REQUIREMENT: Where the string "agent" appears in a line of the material below, copy that line.

(Beginning of DATA FOR THE TASK)

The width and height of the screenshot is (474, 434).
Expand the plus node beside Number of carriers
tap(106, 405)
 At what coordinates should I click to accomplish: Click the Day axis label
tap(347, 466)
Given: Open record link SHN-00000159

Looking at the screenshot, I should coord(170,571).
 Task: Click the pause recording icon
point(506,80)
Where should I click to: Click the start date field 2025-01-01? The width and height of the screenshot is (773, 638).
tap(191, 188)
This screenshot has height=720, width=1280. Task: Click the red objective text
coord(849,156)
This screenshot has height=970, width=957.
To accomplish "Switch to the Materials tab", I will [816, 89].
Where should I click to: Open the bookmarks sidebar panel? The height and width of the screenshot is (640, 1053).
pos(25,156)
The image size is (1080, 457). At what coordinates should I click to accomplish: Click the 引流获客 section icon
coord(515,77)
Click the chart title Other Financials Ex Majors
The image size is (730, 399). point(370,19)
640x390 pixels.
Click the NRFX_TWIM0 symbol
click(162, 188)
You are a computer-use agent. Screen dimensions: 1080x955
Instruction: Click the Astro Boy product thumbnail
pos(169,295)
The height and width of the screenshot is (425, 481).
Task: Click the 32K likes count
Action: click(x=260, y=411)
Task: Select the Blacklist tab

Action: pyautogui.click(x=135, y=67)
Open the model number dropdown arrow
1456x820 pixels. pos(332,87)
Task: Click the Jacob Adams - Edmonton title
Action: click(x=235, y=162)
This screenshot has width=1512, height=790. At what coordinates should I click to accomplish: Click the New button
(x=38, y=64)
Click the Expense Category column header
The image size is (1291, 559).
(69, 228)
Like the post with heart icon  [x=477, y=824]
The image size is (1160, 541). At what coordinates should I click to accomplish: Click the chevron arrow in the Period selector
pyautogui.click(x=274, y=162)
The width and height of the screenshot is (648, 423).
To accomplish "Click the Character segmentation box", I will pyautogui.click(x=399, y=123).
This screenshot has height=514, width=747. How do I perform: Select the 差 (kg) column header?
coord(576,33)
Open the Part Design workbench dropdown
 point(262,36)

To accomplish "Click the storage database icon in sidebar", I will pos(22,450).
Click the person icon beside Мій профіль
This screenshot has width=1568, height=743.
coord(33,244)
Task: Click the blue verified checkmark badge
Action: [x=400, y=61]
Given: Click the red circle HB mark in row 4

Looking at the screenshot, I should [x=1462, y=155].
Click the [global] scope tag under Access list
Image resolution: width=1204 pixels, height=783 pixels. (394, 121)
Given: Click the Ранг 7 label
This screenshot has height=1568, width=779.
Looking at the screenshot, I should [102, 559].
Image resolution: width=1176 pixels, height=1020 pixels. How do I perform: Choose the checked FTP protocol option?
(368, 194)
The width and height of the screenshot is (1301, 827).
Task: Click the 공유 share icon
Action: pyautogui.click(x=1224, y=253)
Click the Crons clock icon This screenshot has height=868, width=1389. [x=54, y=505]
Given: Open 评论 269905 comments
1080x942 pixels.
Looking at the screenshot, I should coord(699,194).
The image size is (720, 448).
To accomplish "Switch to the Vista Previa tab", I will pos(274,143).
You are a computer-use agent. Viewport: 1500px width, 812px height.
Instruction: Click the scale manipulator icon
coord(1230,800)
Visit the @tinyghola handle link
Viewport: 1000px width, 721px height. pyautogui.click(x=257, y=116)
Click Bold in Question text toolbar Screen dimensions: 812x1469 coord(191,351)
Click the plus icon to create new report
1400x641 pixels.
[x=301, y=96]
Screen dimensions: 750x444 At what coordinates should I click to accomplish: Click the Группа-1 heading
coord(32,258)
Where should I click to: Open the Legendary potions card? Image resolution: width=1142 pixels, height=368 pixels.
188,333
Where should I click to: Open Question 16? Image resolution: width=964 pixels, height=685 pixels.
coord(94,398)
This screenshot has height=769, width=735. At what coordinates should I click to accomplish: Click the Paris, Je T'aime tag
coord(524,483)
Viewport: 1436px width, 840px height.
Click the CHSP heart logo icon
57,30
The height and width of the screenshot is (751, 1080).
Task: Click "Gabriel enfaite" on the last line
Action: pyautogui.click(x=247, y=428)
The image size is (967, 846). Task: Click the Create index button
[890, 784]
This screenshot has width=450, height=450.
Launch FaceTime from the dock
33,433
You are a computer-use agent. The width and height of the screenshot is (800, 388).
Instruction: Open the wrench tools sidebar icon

(End of DATA FOR THE TASK)

ANSWER TO THE EXERCISE:
You are a computer-use agent. Screen dimensions: 1080x955
You are a computer-use agent. Viewport: 1500px width, 812px height.
You are a computer-use agent. The width and height of the screenshot is (800, 388).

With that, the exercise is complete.